Many who Didn’t List a Nationality in Russian Census Come from Mixed Marriages and Don’t Fit Easily into Official Ethnic Groupings, Russian or Non-Russian, Shtepa Says

Paul Goble

            Staunton, Jan. 24 – Perhaps the most striking reported result of the 2021 Russian census is the fact that for more than 16 million people, there is no nationality listed, something that has depressed the number of ethnic Russians by more than five million people and the numbers of other groups by comparable percentages.

            Most commentators have suggested that this is the result of the fact that the latest enumeration was undertaken during the pandemic and that census takers didn’t talk to anyone but rather compiled the results using data sets without nationality specified.
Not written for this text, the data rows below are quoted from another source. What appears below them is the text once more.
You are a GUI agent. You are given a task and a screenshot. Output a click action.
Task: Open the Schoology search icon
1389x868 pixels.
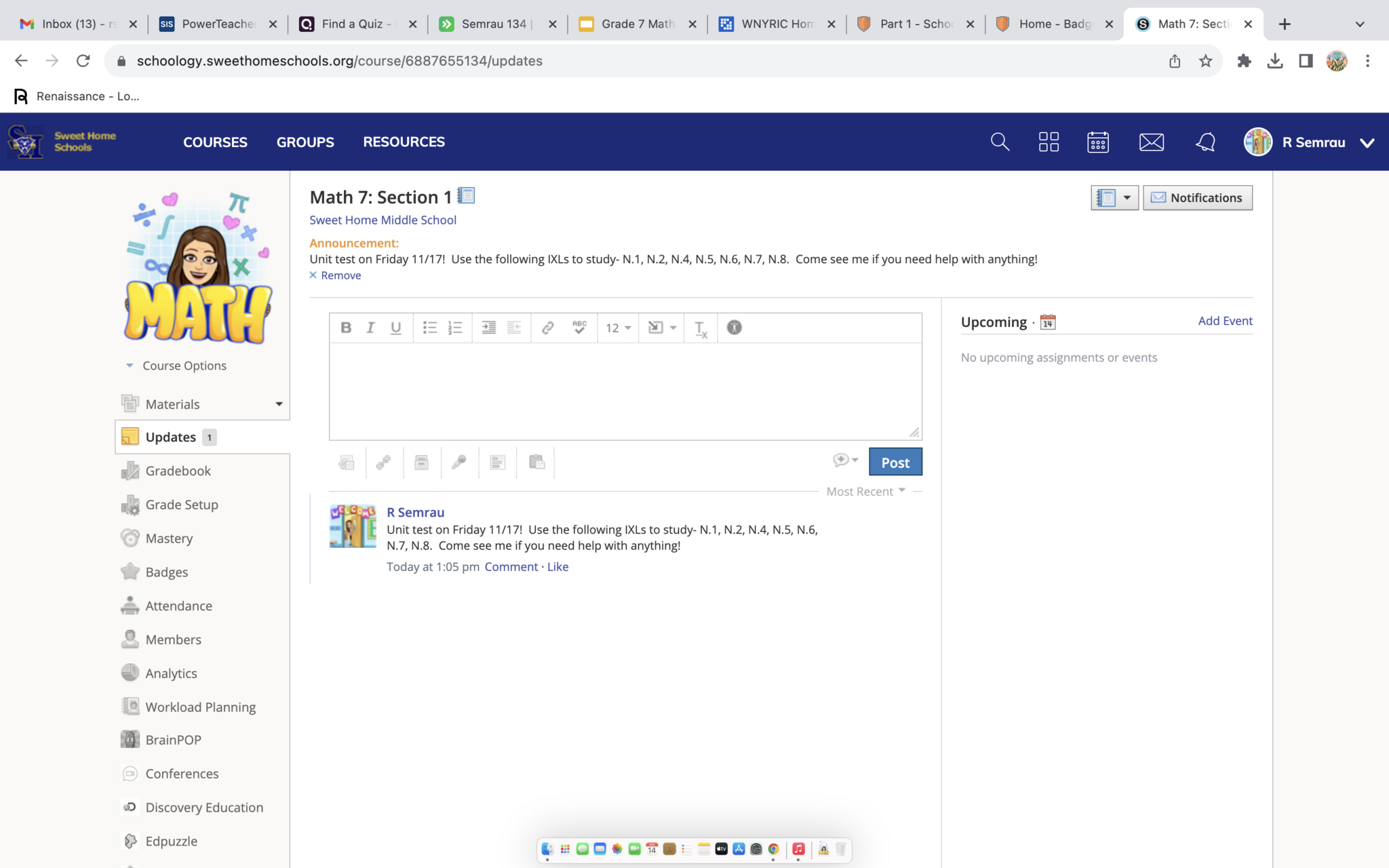1000,142
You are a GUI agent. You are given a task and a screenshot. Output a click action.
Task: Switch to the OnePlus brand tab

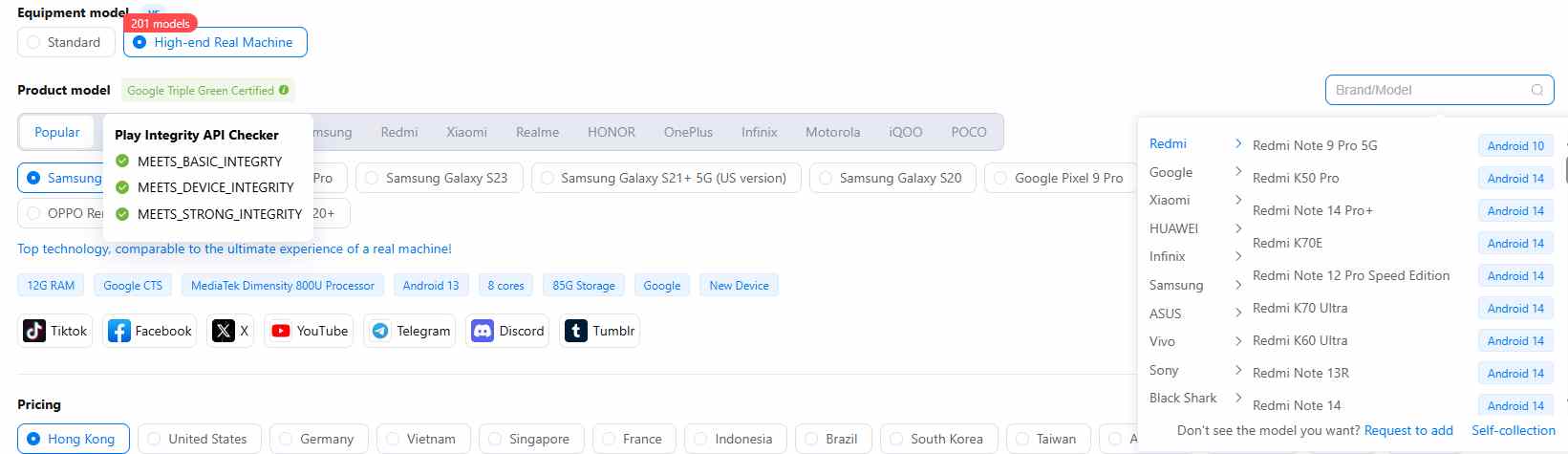[688, 132]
As a result, they say, it was not surprising so many people in the Russian Federation don’t have a nationality listed.

            All this undoubtedly played a role, perhaps even a predominant one. But Vadim Shtepa, editor of the Tallinn-based regionalist portal Region. Expert points to two others that must be kept in mind as well, especially because they may have politically important consequences for the future (everreal.org/a/o-neozhidannyh-itogah-perepisi-naseleniya/32236149.html).

            On the one hand, he says, many people in many regions are the products of ethnically mixed marriages; and instead of choosing one nationality, they prefer not to identify as any at all, something that many in Moscow may view as a halfway house toward assimilation of non-Russians by Russians or at least smaller nations by larger ones.

            And on the other, the failure to declare a nationality, striking because this time around Russians were allowed to declare more than one nationality and thus could have given the nationalities of their parents in the case of ethnically mixed marriages, may also represent something else, the decay of official nationality and the search for other bases of identity.

            That could affect those historically classified as Russians just as much as those historically classed as non-Russians. Indeed, voting patterns concerning republic declarations of sovereignty a generation ago suggest just that. And it is thus entirely possible, Shtepa concludes, that this “failure” in census reports may herald the rise of new identities, including regional ones.

            Thus, the large number of people for whom a nationality is not listed is not good news either for advocates of a Russian world or for those who promote ethnic movements. But it may be good news for those who would like to see Russia move beyond an ethnically defined space into one where ethnicity would survive but be far less determinative than it has been.